Wednesday, 31 August 2022

SAINTS PRESERVE US


Notes on the Fringe


Spring in Edmonton, its possibility and possibilities at least, is heralded by repeated arrivals of squonking formations of Canada geese. Robins, savvier, turn up later. Summers here are short yet the days are long. The geese are quiet, content. Summer is festival season. Edmonton’s largest festival, maybe not by box office but certainly by duration, is The Fringe, an august, 10-day celebration of theatre in all its guises. Once The Fringe winds down, the Canada geese wind up, squonking travel tips throughout their flocks for the web-footed return leg of their annual migration. Cacaphonic cues of another summer readying itself for departure. The robins always elect an earlier check out. Alas, in times like these, the provincial fringe lingers, much like Moe’s Three Stooges haircut.

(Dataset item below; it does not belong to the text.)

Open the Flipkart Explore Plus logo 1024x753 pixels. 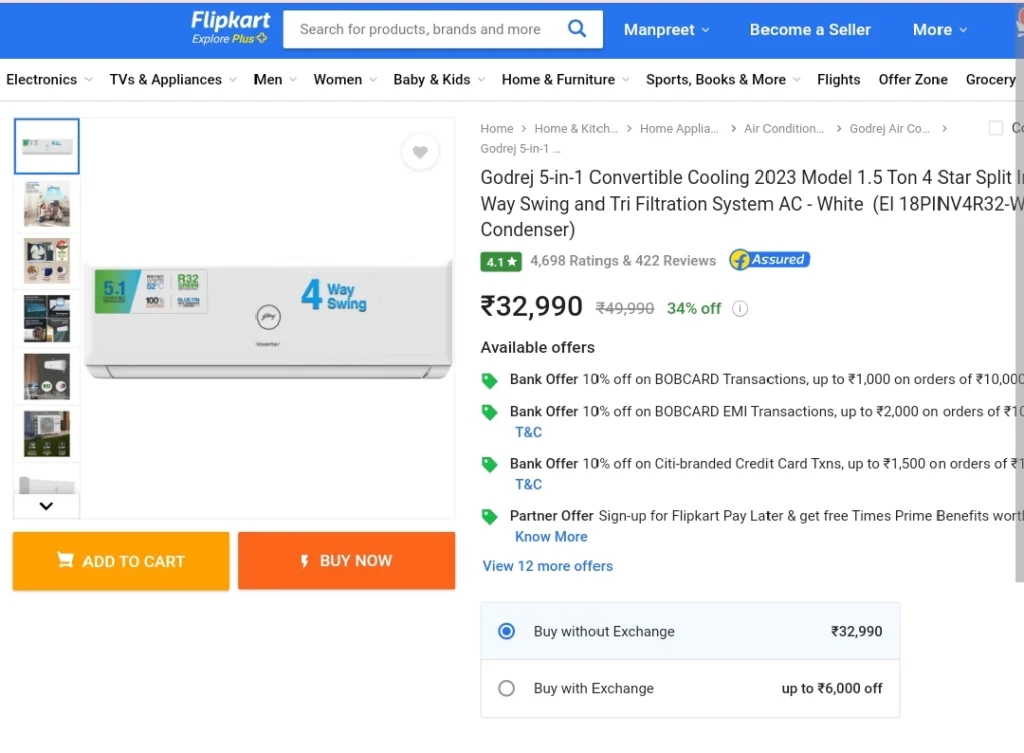230,29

Chrystia Freeland is the most powerful and influential Albertan in Canada. Her remit includes the two major federal dauphin portfolios: Freeland is this country’s Deputy Prime Minister and Finance Minister. She was the face of Canada’s shy and tentative foreign policy; Freeland renegotiated an already perfectly adequate North American free trade agreement with der Trumpenfuhrer’s inbred administrative toadies. And she has somehow navigated the vagaries of her boss’s vacuous “Sunny Ways” and his litany of ethical lapses.


Freeland was born up north in Peace River. Friday she was close to home, visiting Grande Prairie with minimal staff and no security detail. Routine government business. Entering an elevator in the foyer of city hall she was accosted by a lout, a big man sporting a ballcap, a wife-beater and a delightfully bouncy pair of pecs. He screamed at Freeland, calling her a “bitch” and a “traitor.” He was emphatic that she was not welcome in his province. The one-sided encounter was planned; his female companion was video-ready. This is the nature of civic discourse in these days of inarticulate rage.


Alberta is home to some 4.5 million souls. Most of us live in the big towns, Calgary and Edmonton, Lethbridge and Red Deer. The large-breasted Grande Prairie clown and his auteur consort are two of the province’s 2.8 million eligible voters (I have rounded Elections Alberta’s 2021 figures). About 120,000 of these eligible voters have ponied up $10 for membership in the United Conservative Party (UCP), an asinine ride beneath a big circus tent. Alberta Premier Jason Kenney, the party’s founder and the Jesuit-trained brains behind its formation experienced his “Eh tu, Brute?” moment last spring when the rank and file, prairie hillbillies, decided he was jist too durned progressive as far as sweaty, uptight libertarians go. Time for a new leader even as the party wields power.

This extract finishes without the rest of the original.